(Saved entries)
= Beginning of Section =
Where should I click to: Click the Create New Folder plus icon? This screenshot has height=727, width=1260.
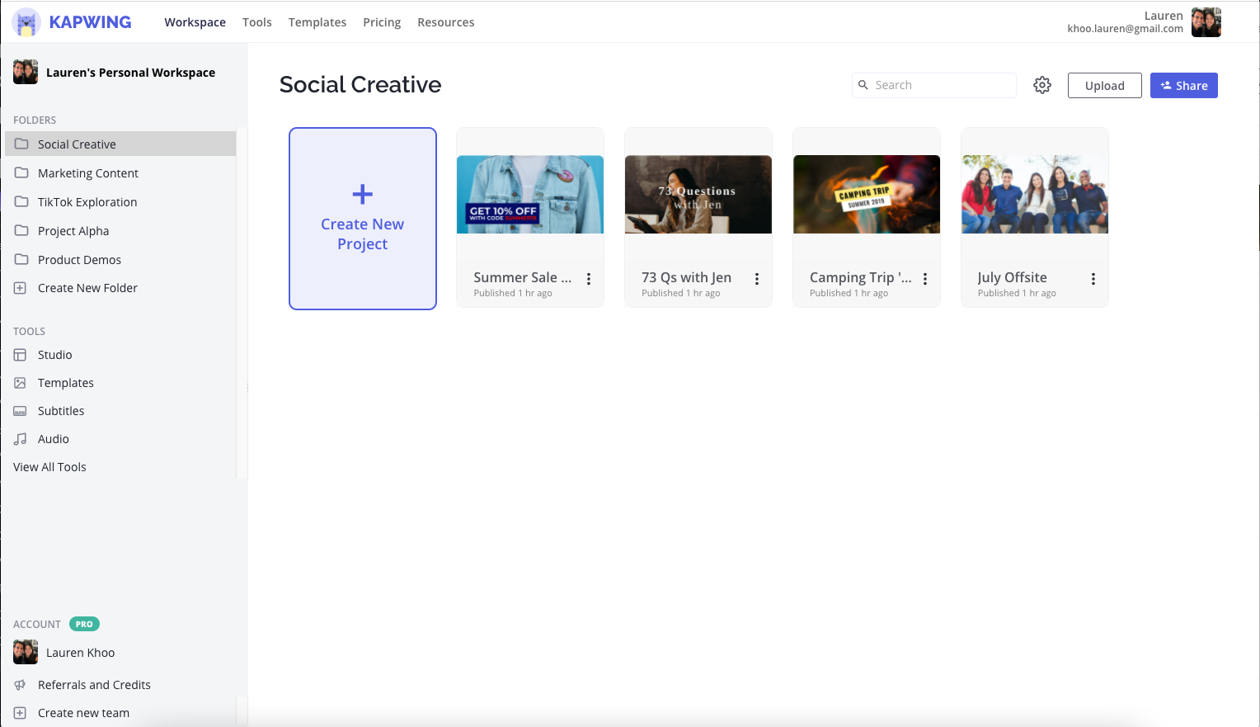(x=21, y=288)
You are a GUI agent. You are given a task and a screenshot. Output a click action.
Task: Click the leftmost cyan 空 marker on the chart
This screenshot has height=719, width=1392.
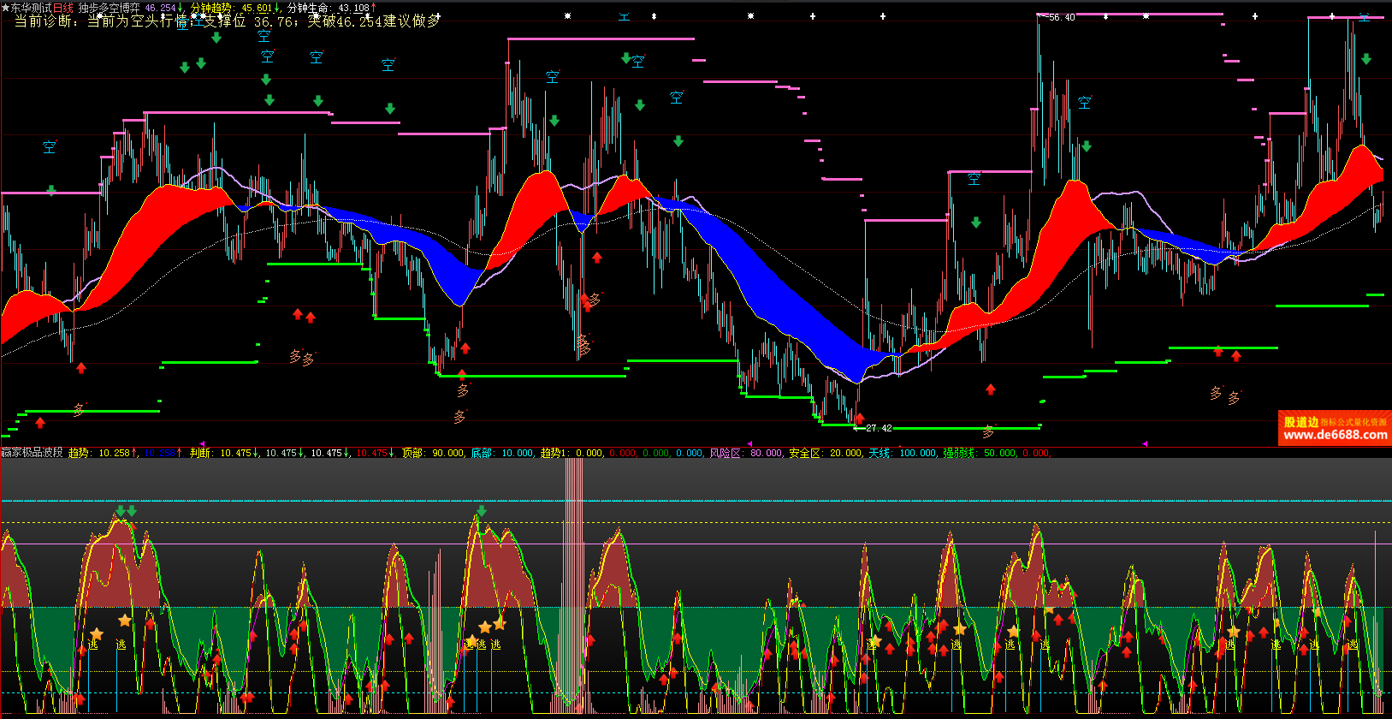(x=50, y=147)
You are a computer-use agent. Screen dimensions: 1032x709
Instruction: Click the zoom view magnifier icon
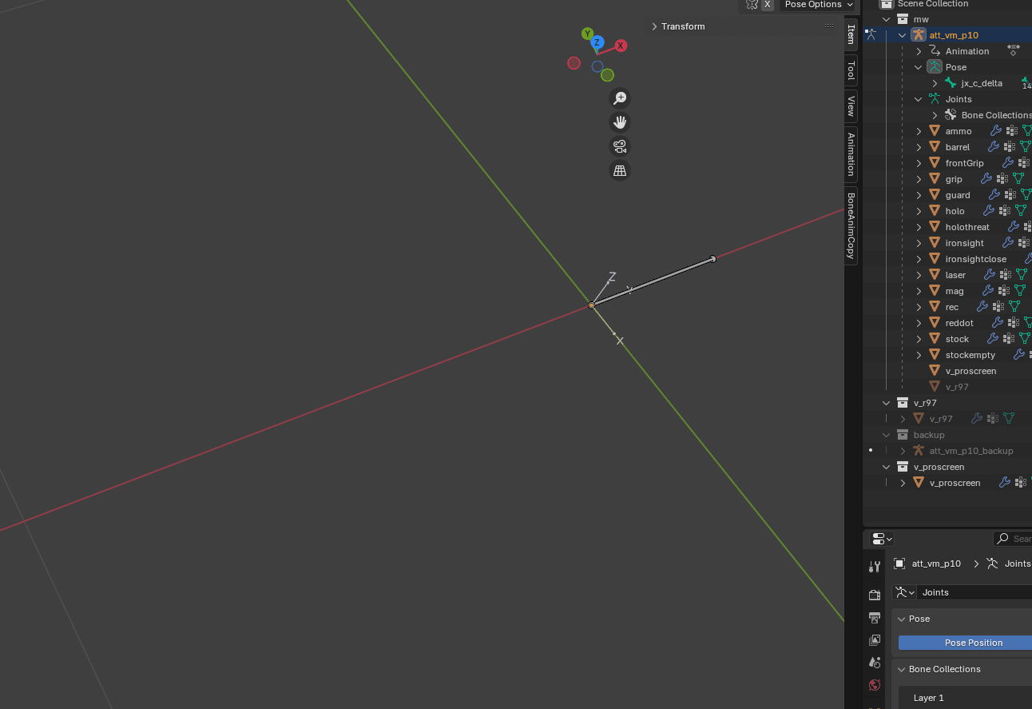click(x=619, y=98)

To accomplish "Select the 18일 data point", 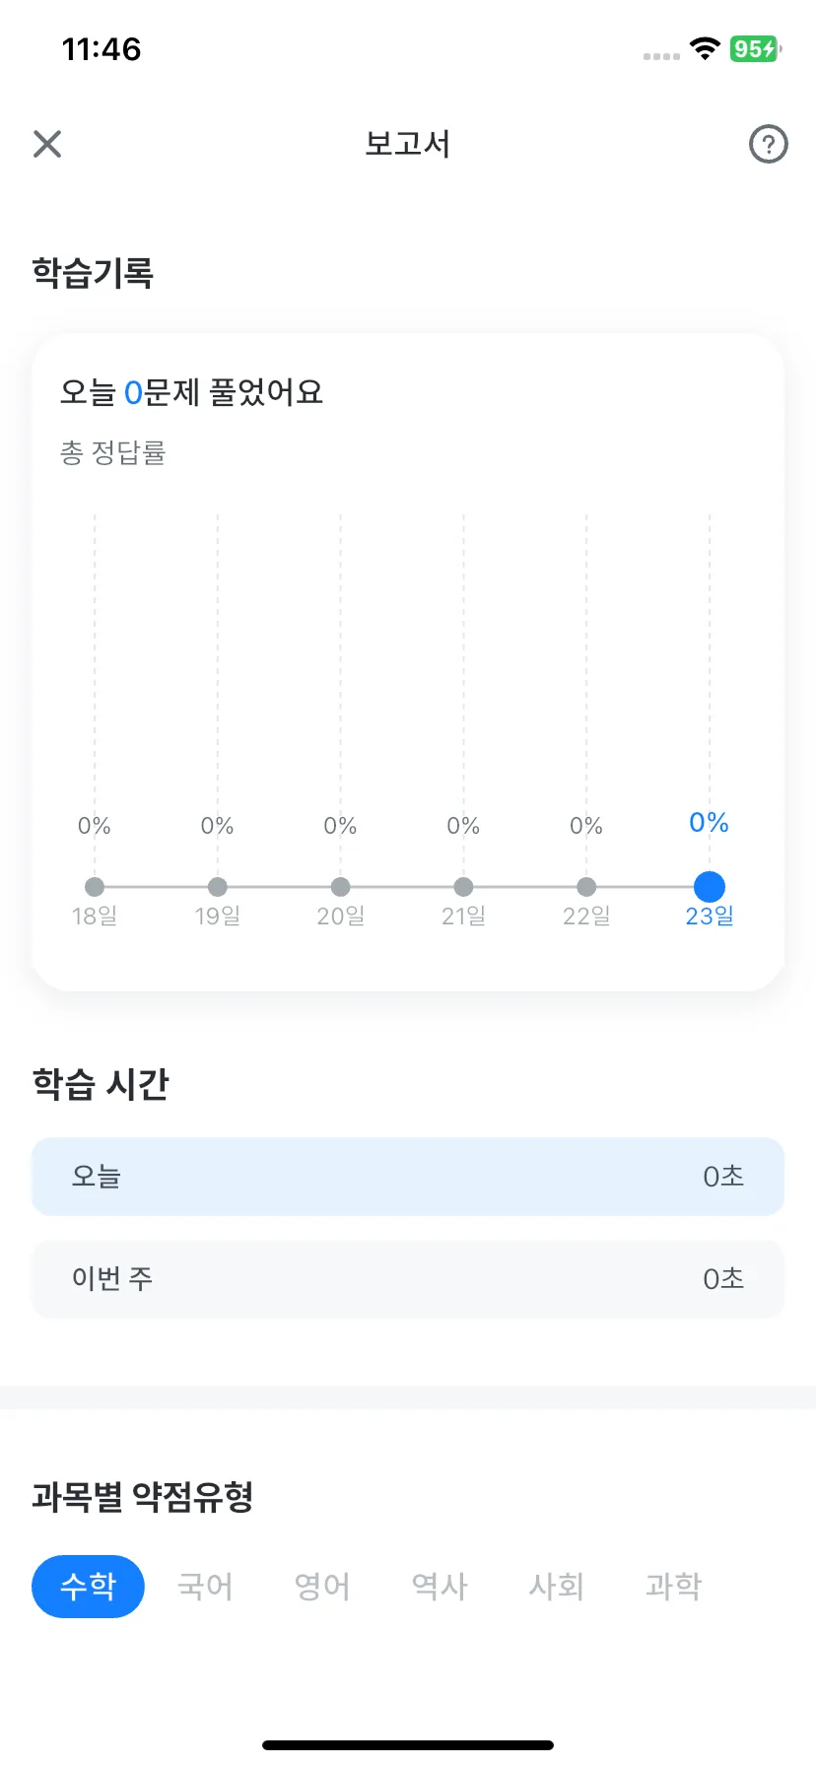I will [x=95, y=887].
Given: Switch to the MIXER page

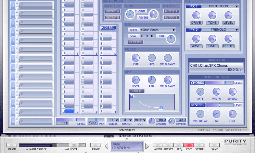Looking at the screenshot, I should click(158, 145).
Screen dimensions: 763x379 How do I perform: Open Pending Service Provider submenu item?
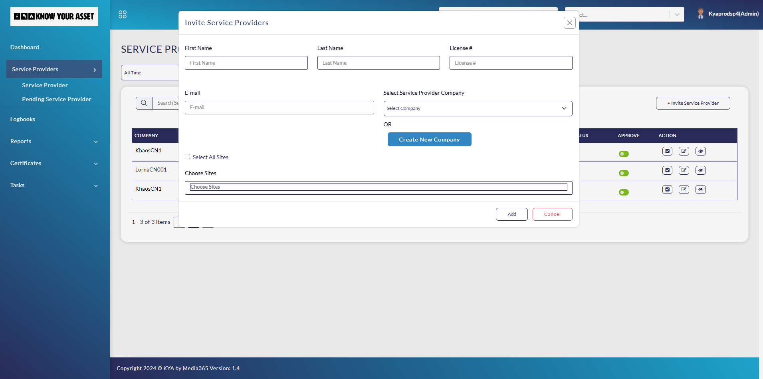coord(56,99)
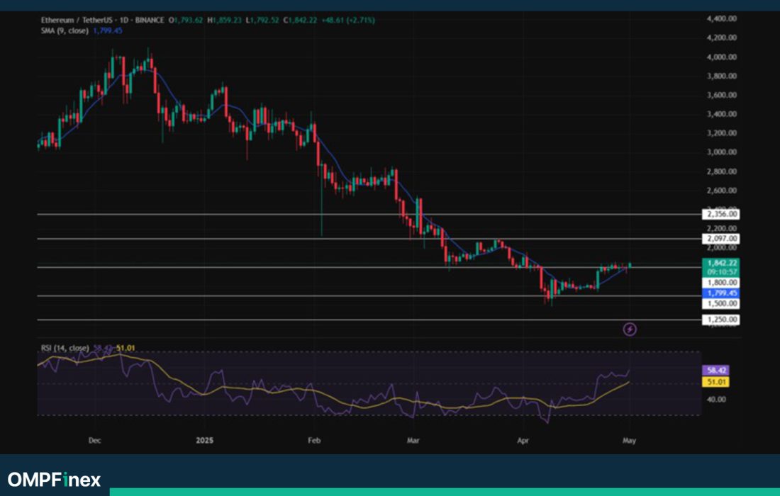Select the RSI (14, close) indicator legend
Screen dimensions: 780x496
[x=63, y=348]

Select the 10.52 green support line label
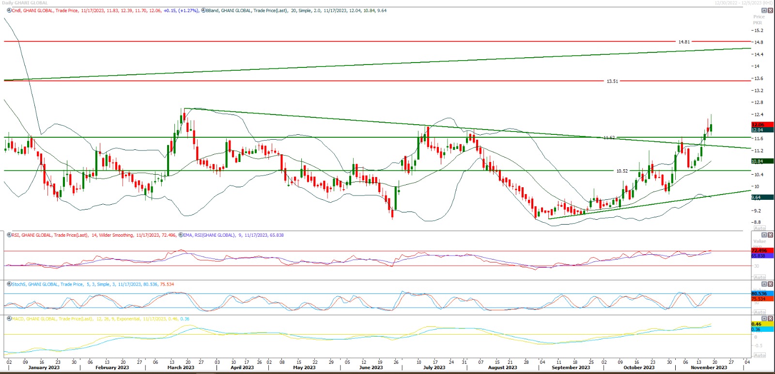[x=621, y=171]
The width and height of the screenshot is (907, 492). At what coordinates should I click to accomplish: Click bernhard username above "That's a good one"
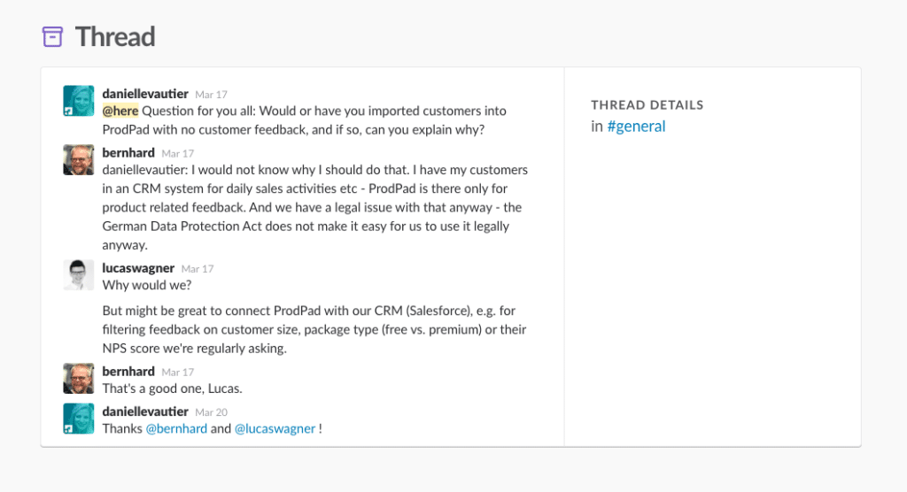(128, 372)
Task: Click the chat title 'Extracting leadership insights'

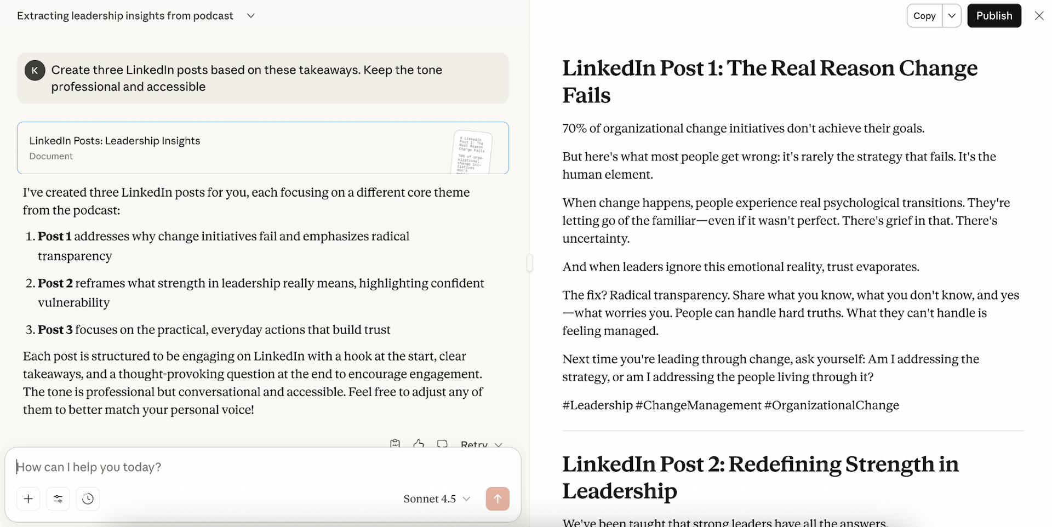Action: [x=125, y=16]
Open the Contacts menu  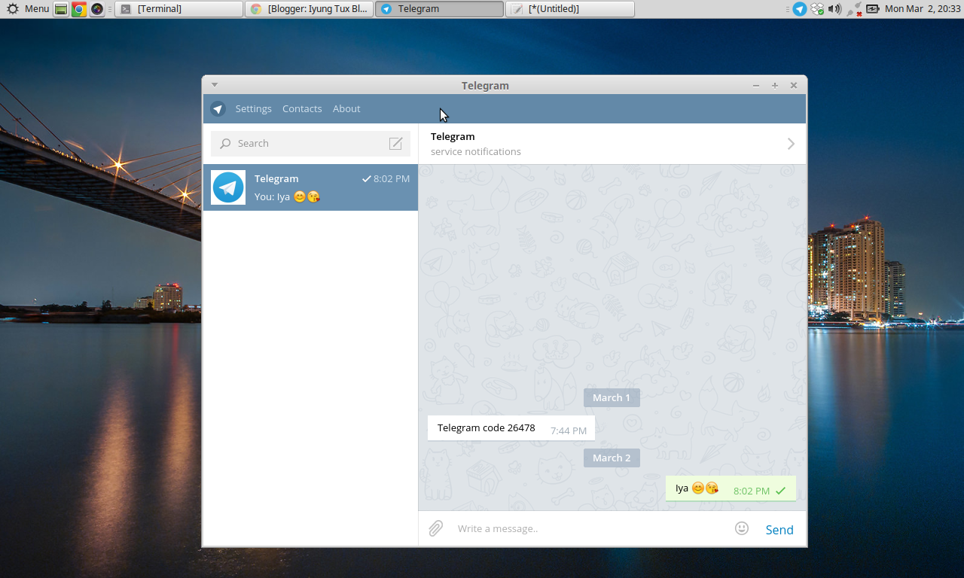click(302, 108)
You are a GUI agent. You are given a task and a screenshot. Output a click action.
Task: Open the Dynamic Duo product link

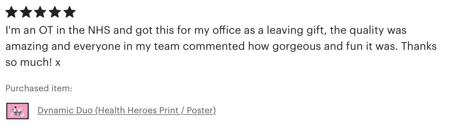(x=127, y=110)
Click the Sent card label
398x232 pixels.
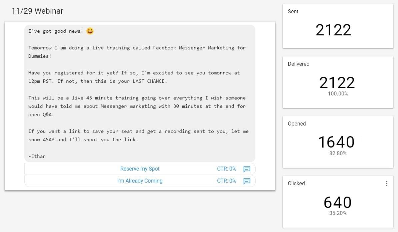[x=293, y=12]
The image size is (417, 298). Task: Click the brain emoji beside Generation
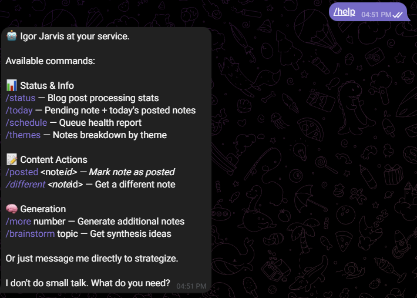click(12, 209)
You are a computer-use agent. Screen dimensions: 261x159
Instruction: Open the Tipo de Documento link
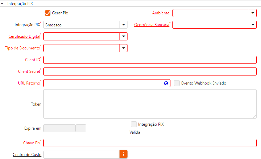click(22, 48)
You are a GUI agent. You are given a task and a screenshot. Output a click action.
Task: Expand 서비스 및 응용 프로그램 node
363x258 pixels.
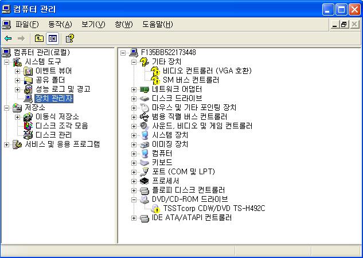[x=6, y=144]
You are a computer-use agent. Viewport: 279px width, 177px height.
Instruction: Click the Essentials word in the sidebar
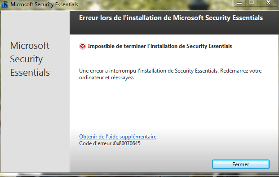pyautogui.click(x=30, y=73)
= End of Section =
# Exercise brief:
Show every line of the records above that contains the word "computer".

# The answer:
You are a computer-use agent. Screen dimensions: 1032x709
You are a computer-use agent. Screen dimensions: 261x159
You are a computer-use agent. Viewport: 279px width, 177px height.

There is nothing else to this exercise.